Liban: trois secouristes tués, Israël dit avoir visé 200 sites du Hezbollah en 24H

De la fumée s'élève du site d'une frappe aérienne israélienne qui a ciblé la ville de Deir el-Zahrani, dans le sud du Liban, le 15 avril 2026. AFP or licensors

Le ministère de la Santé a annoncé que trois secouristes au moins ont été tués dans des frappes israéliennes dans le sud du Liban, où l’armée israélienne a annoncé avoir frappé plus de 200 cibles du Hezbollah ces dernières 24 heures.

Le 16/04/2026 à 08h00

La formation pro-iranienne a pour sa part tiré plusieurs dizaines de roquettes sur le nord d’Israël mercredi, au lendemain de la décision du Liban et d’Israël d’entamer des négociations directes en vue d’une paix durable.

Depuis ses frappes massives sanglantes le 8 avril à Beyrouth et ailleurs dans le pays, Israël n’a plus visé la capitale libanaise ni sa banlieue sud à la suite de pressions diplomatiques.

Mais il a poursuivi ses frappes dans le sud du pays, où l’armée israélienne a reçu l’ordre de tuer tout combattant du Hezbollah jusqu’au fleuve Litani à une trentaine de kilomètres de la frontière, selon un communiqué militaire.

Dans une localité de la région de Nabatiyé, Israël «a visé à trois reprises successives des équipes de secours» dépêchées l’une après l’autre sur le même site, tuant trois secouristes et en blessant six, «tandis qu’un autre est porté disparu», selon un communiqué du ministère de la Santé.

L’un des secouristes tués fait partie des services de secours affiliés au Hezbollah.

Le ministère a dénoncé «un crime qualifié qui trahit la détermination» d’Israël à «empêcher les secouristes de faire leur travail».

Depuis le début de la guerre entre le Hezbollah et Israël le 2 mars, le ministère a recensé 91 tués parmi les secouristes et professionnels de santé dans les bombardements israéliens.

Série de roquettes

Plus tôt, deux frappes israéliennes avaient visé tour à tour deux véhicules sur l’autoroute reliant Beyrouth au sud du pays, à une vingtaine de km de la capitale, selon l’Agence nationale d’information (Ani, officielle).

Un photographe de l’AFP a vu une voiture calcinée et des pompiers s’activer à éteindre le feu.

L’armée israélienne a en outre appelé les habitants à évacuer une vaste zone entre la frontière et le fleuve Zahrani, à plus de 40 km plus au nord.

Elle a également annoncé avoir frappé «au cours des dernières 24 heures (...) plus de 200 sites d’infrastructures terroristes du Hezbollah dans le sud du Liban», et précisé que parmi ces cibles figuraient «des terroristes, des structures militaires et environ 20 lanceurs» de roquettes.

Israël poursuit en parallèle son offensive terrestre dans le sud, a précisé l’agence Ani, rapportant des combats rapprochés avec le Hezbollah.

La formation pro-iranienne a affirmé quant à elle par la voix de l’un de ses députés, Hassan Fadlallah, que ses combattants «empêchaient les soldats de l’ennemi de prendre le contrôle» de Bint Jbeil, ville à près de cinq km de la frontière où des affrontements sont en cours.

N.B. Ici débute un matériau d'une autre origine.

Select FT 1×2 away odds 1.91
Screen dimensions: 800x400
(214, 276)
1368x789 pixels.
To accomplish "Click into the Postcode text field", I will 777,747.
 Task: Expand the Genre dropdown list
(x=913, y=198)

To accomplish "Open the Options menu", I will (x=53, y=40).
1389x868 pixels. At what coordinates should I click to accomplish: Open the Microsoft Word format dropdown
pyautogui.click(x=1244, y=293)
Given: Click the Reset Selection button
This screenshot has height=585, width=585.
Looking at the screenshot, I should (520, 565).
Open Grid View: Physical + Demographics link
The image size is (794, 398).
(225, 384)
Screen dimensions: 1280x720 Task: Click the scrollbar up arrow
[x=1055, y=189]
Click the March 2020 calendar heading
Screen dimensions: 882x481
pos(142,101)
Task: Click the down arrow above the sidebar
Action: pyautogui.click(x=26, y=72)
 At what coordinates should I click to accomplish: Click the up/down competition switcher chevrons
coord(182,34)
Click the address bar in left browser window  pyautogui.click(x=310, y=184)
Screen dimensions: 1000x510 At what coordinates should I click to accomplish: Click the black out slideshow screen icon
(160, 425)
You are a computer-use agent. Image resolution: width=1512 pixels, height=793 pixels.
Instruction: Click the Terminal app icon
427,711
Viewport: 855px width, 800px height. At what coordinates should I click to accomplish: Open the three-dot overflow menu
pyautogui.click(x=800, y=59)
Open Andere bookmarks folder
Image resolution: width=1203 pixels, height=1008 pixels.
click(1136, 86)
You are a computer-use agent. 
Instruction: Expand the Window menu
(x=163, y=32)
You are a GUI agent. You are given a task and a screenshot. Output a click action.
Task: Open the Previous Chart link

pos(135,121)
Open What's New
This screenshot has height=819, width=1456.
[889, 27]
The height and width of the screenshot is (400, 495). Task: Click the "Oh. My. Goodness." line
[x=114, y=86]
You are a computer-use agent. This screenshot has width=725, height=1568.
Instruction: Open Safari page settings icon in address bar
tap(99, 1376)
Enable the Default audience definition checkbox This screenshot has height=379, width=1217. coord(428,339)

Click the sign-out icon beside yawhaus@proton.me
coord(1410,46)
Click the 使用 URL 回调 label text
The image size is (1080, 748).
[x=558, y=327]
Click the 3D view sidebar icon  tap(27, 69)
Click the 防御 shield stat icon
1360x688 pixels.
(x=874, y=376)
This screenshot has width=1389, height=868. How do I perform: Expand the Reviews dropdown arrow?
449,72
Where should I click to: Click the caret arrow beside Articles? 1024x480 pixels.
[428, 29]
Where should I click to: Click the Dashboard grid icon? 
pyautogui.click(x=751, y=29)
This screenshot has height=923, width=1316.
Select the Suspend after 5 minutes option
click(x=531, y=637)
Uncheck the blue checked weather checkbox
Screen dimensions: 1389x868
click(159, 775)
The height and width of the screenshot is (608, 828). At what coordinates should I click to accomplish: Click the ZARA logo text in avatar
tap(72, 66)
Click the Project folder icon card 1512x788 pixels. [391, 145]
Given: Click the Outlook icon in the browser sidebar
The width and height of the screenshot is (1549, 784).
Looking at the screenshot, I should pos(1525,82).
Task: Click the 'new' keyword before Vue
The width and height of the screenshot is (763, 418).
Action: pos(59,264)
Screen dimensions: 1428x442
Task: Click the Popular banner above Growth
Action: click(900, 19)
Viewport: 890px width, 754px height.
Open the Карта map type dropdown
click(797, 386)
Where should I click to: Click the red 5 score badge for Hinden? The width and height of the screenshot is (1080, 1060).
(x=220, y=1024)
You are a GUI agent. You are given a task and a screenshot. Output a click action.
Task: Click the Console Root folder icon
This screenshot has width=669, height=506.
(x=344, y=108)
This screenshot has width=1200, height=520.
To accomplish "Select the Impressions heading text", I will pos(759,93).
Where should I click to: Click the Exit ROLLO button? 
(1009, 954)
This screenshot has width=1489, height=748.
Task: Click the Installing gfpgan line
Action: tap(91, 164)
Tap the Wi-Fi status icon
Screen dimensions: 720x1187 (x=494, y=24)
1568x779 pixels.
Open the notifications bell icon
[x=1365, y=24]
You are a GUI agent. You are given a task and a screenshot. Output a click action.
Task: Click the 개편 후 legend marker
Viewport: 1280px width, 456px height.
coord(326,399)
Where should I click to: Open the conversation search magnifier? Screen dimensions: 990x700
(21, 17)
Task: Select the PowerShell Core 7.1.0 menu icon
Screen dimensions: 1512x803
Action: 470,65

Le Hezbollah pro-iranien a en outre tiré une trentaine de roquettes sur Israël mercredi matin, a indiqué à l’AFP un porte-parole de l’armée israélienne.

La formation a revendiqué dans des communiqués plusieurs tirs de roquettes sur des localités du nord d’Israël, proches de la frontière.

Plainte devant l’ONU

Après la série d’attaques simultanées qui ont visé mercredi dernier plusieurs zones, dont Beyrouth et sa banlieue sud, en faisant plus de 350 morts, le ministère libanais des Affaires étrangères a annoncé mercredi avoir demandé au représentant du Liban auprès des Nations Unies de «déposer une plainte urgente auprès du Conseil de sécurité et du Secrétaire général».

Mardi soir, des discussions directes à Washington, les premières en plus de 30 ans, se sont tenues entre le Liban et Israël.

Les deux pays vont entamer des négociations directes afin d’instaurer une paix durable, selon le département d’Etat américain, qui accueillait la rencontre, mais un cessez-le-feu n’a pas été annoncé.

Grand absent des discussions, le Hezbollah a condamné ces pourparlers, qualifiés de «capitulation».

Depuis que le Liban a été entraîné le 2 mars par le Hezbollah dans le conflit régional avec l’Iran, les frappes israéliennes ont fait 2.124 morts et déplacé plus d’un million de personnes, selon un bilan officiel.